● **What you will do**
Reproduce every entry below with "info icon" replaced by "information icon" and everything else unchanged.

● **Provided records**
----------------------------------------

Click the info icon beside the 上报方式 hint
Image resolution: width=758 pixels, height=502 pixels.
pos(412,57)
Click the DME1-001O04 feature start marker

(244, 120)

----------------------------------------

● **Result of this task**
Click the information icon beside the 上报方式 hint
Image resolution: width=758 pixels, height=502 pixels.
pos(412,57)
Click the DME1-001O04 feature start marker

(244, 120)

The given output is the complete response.